─── MATERIAL PROVIDED

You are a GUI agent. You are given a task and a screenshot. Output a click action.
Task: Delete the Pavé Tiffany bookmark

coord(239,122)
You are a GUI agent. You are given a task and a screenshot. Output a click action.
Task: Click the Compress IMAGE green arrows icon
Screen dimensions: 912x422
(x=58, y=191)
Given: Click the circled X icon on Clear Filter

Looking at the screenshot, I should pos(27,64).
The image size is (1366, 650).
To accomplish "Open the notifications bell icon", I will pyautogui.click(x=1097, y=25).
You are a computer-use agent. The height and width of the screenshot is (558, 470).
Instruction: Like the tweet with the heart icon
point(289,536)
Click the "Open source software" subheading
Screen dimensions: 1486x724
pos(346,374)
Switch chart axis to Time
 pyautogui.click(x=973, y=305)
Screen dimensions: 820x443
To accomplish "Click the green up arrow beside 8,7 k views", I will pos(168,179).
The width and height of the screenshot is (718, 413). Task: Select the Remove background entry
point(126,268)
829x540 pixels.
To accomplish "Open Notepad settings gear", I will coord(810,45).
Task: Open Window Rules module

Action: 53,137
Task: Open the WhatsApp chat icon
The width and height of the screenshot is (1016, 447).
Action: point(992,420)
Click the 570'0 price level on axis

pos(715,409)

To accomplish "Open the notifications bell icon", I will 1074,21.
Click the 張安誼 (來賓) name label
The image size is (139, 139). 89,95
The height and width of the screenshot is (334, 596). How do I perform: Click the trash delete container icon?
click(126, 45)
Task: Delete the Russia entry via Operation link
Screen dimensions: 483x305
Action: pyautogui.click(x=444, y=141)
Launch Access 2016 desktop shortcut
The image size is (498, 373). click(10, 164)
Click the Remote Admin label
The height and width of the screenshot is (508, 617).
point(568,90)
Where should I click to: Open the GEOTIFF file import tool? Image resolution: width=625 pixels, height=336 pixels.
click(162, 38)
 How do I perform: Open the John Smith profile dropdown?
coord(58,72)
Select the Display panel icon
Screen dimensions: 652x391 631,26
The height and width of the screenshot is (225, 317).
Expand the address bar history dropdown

──────

> _WHAT YOU WILL DO_: Send back an exact copy of only the lines from the line with "The image size is (1366, 650)." up to and including the line with "829x540 pixels." in the data above.

> _ANSWER TO THIS PROBLEM_:
The image size is (1366, 650).
To accomplish "Open the notifications bell icon", I will pyautogui.click(x=1097, y=25).
You are a computer-use agent. The height and width of the screenshot is (558, 470).
Instruction: Like the tweet with the heart icon
point(289,536)
Click the "Open source software" subheading
Screen dimensions: 1486x724
pos(346,374)
Switch chart axis to Time
 pyautogui.click(x=973, y=305)
Screen dimensions: 820x443
To accomplish "Click the green up arrow beside 8,7 k views", I will pos(168,179).
The width and height of the screenshot is (718, 413). Task: Select the Remove background entry
point(126,268)
829x540 pixels.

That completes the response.